Motivation: Long issue/PR threads, retried checks, and many agent comments make it hard to reconstruct what happened at each stage. Audit (for example one canonical comment on the issue, updated after merge) can give post-merge review, incident analysis, and onboarding a navigation layer grounded in observable platform facts (timestamps, actors, labels, check conclusions, SHAs, comment links) rather than a free-form recap alone. It supports transparency over trust (see vision) but does not gate merge.

Possible shape when adopted:

  1. Trigger — Merge event / pull_request closed as merged (primary); optional slash command /audit for regeneration or repair (restricted commenters — e.g. maintainers).

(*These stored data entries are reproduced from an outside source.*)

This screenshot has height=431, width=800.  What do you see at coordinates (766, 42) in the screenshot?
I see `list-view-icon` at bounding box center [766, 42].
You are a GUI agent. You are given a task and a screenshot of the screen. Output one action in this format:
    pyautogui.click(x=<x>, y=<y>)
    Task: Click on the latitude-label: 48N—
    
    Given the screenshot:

  2. Evidence collection — From GitHub (and internal dispatch logs if available): issue and PR timelines, label transitions (including duplicate, not-reproducible, requires-manual-review, not-readyready-to-implement, ready-for-reviewready-to-implement, and Triage re-runs), issue body / title edit events when available, comment timelines with stable permalinks, required check runs and final conclusions, merge commit SHA, base/head SHAs at merge (including head SHA per review round when useful), and correlation identifiers (e.g. trace IDs from the observability building block) when the deployment emits them. Attribute comments to agent vs human when the platform provides that signal (e.g. GitHub App actor).

  3. Narrative structure — Sections that mirror Triage, Implementation, and Review (the stages this ADR defines), each listing what ran, outcome, and pointers (e.g. permalink to the final check suite). Explicit handoff points (labels applied/removed, PR opened, first and last ready-for-review / ready-for-merge transitions).

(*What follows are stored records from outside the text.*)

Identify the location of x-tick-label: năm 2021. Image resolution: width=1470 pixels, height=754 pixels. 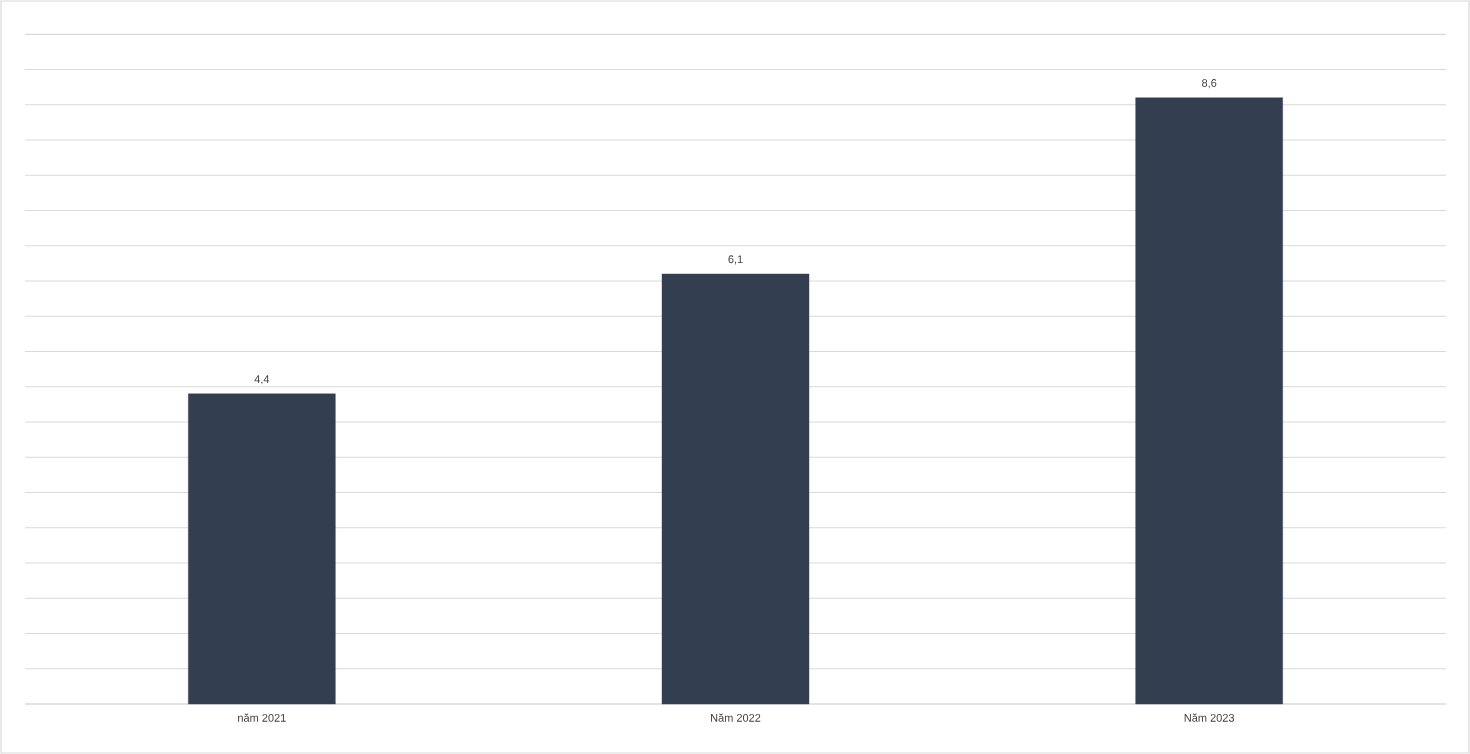
(262, 718).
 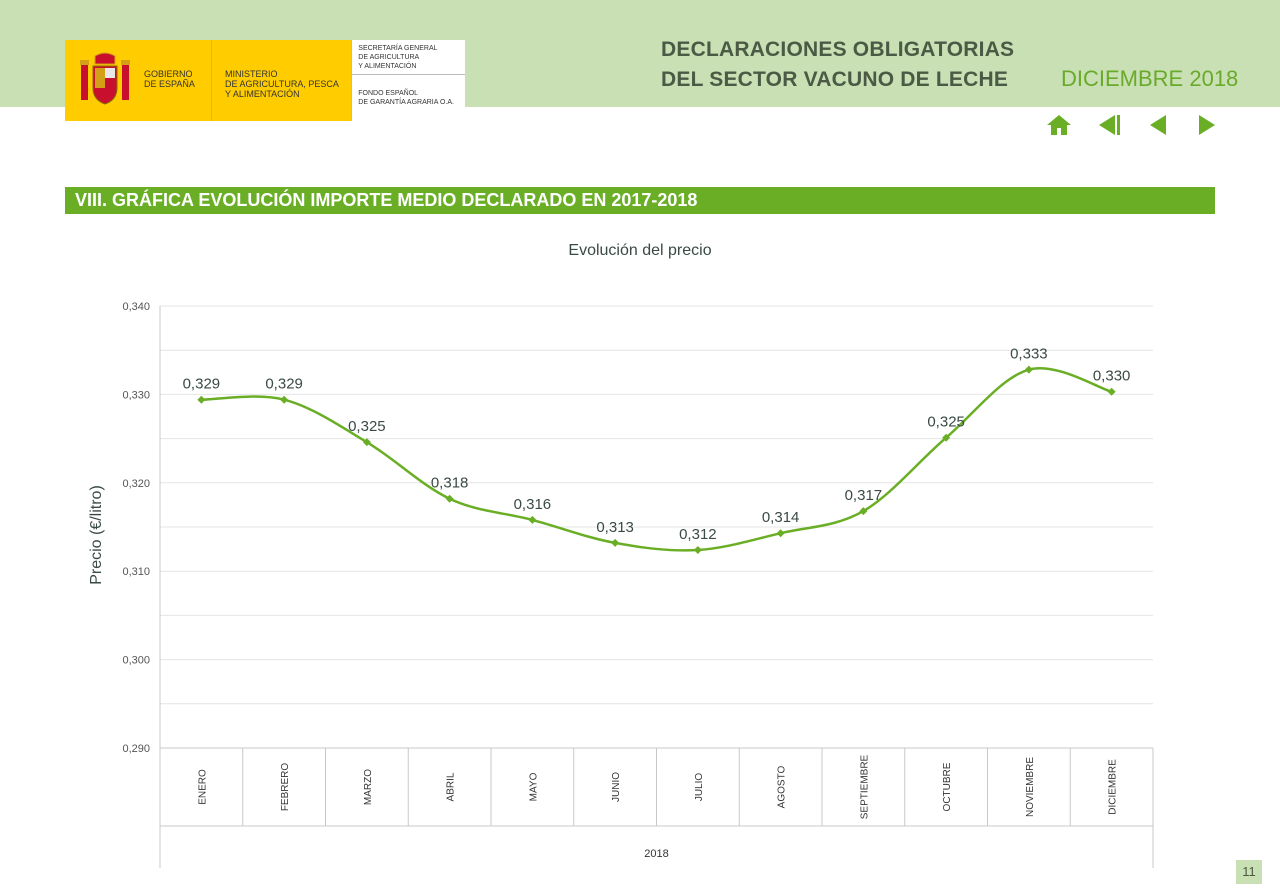 What do you see at coordinates (782, 786) in the screenshot?
I see `x-tick-label: AGOSTO` at bounding box center [782, 786].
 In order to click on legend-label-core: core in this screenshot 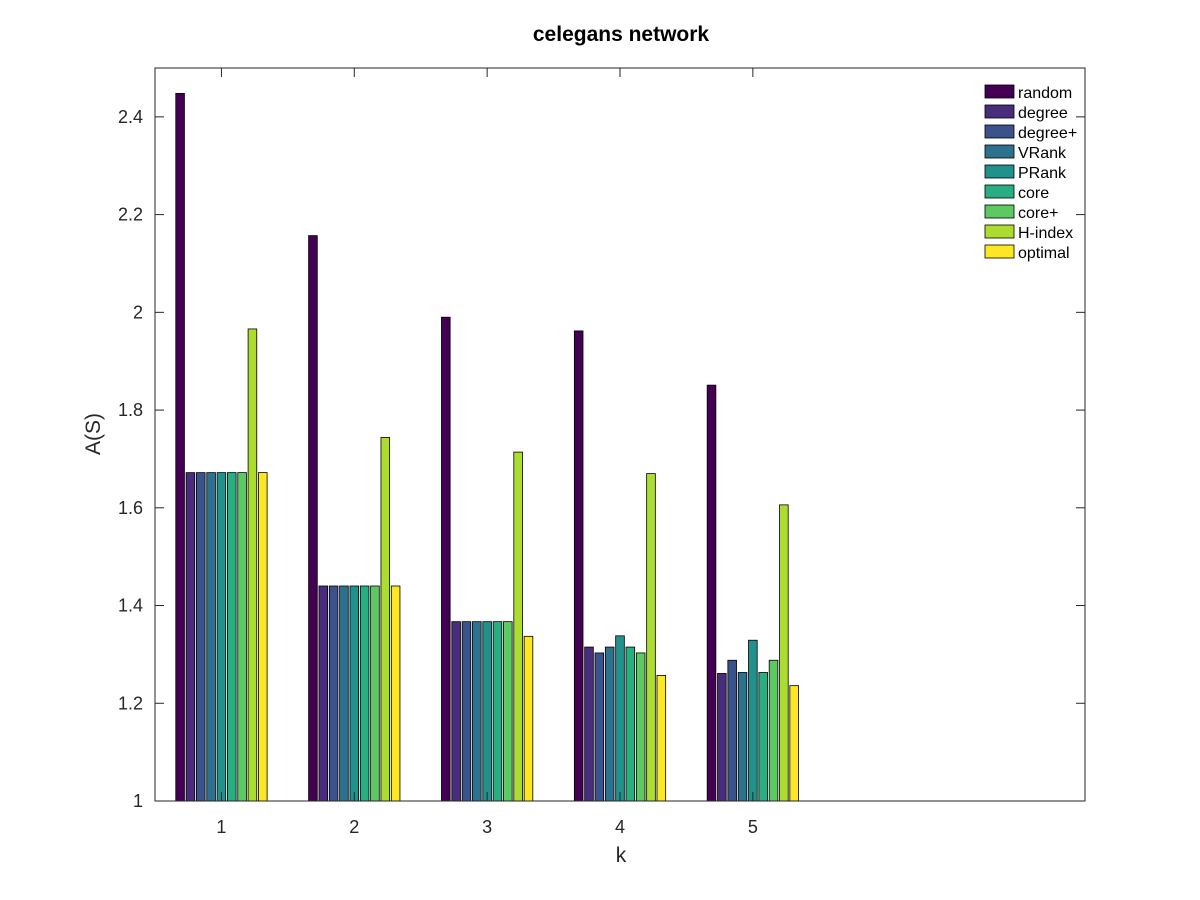, I will do `click(1034, 194)`.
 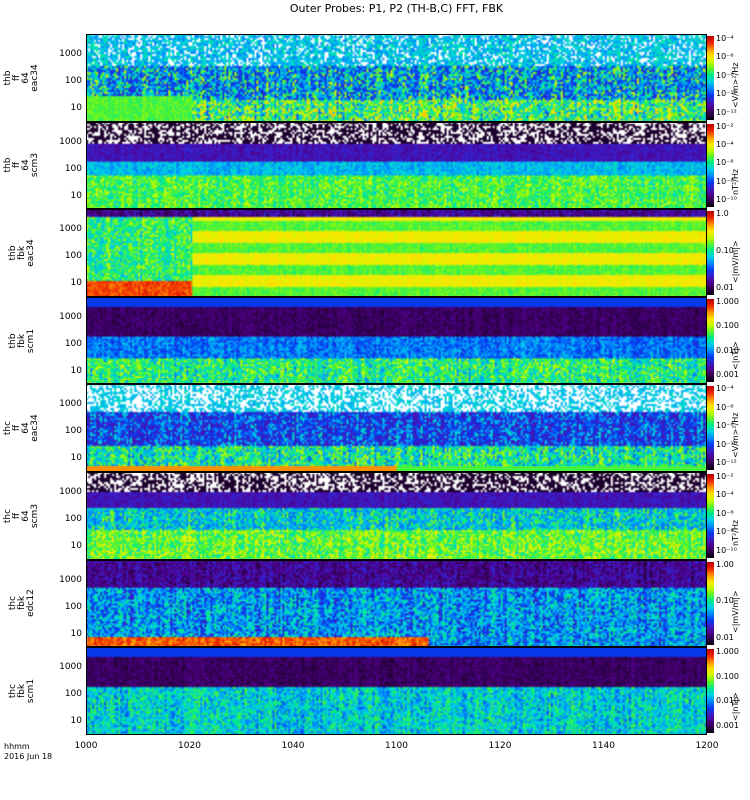 I want to click on spectrogram-panel-thb_fbk_e12, so click(x=396, y=253).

  4. Triage history — Document each period where the issue was not workable or not reproducible: every not-ready and not-reproducible (with permalink to triage-output comments that record why or what was tried), Triage re-runs after body or title edit, and transitions toward ready-to-implement. Include duplicate outcomes (canonical link, issue closed) when no PR exists. For ADR violations (label without required comment), still record the pass and link the best artifact.

  5. Implementation–Review cycles — Document each PR loop between Implementation and Review (checks green → ready-for-review → coordinator rework → ready-to-implement → commits → ready-for-review again, etc.). Per cycle: review round identity, head SHA when available, label bounds, and summary + permalink for every material agent comment (coordinator, review agent invocations, implementation agent). If a round has no standalone comment, link the best primary artifact (check run, bot summary).

  6. Publish — One top-level comment on the issue (and optionally a shorter pointer on the merged PR — policy per repo). Stable heading or marker (e.g. ## Fullsend audit) so automation or /audit can update or replace the same logical artifact idempotently.

  7. SafetyRedact secrets; link to check runs instead of pasting large logs. Treat issue/PR bodies as untrusted when summarizing; anchor the trail in API-derived events so issue body edits cannot rewrite history. Summaries are for navigation; permalinks are the source of truth.

Likely building blocks (if implemented): an audit agentread-mostly, subscribed to merge (and optional /audit) events; post or edit the Audit comment only; plus a formatter (part of or separate from the audit agent) that maps raw events into the narrative — deterministic (template + sorted events) or LLM-assisted with a strict fact bundle; if LLM-assisted, summaries must not contradict linked comments.

Sandbox (conceptual): Read-mostly GitHub API access and optional internal observability stores; audit agent may post or edit only the Audit comment; no merge or branch write; no execution of repo code unless explicitly required for forensics (default: none).

Risks if adopted: Noisy timelines and API rate limits — formatters should summarize with links and cap inline content. Narrative drift if an LLM misstates history unless output is schema-locked to verified facts.

Open design questions (defer until adoption): Audit comment on issue only, PR only, or both; multiple PRs per issue; squash vs merge commit naming in the narrative; minimum fact fields before posting; deterministic vs LLM formatter trade-offs.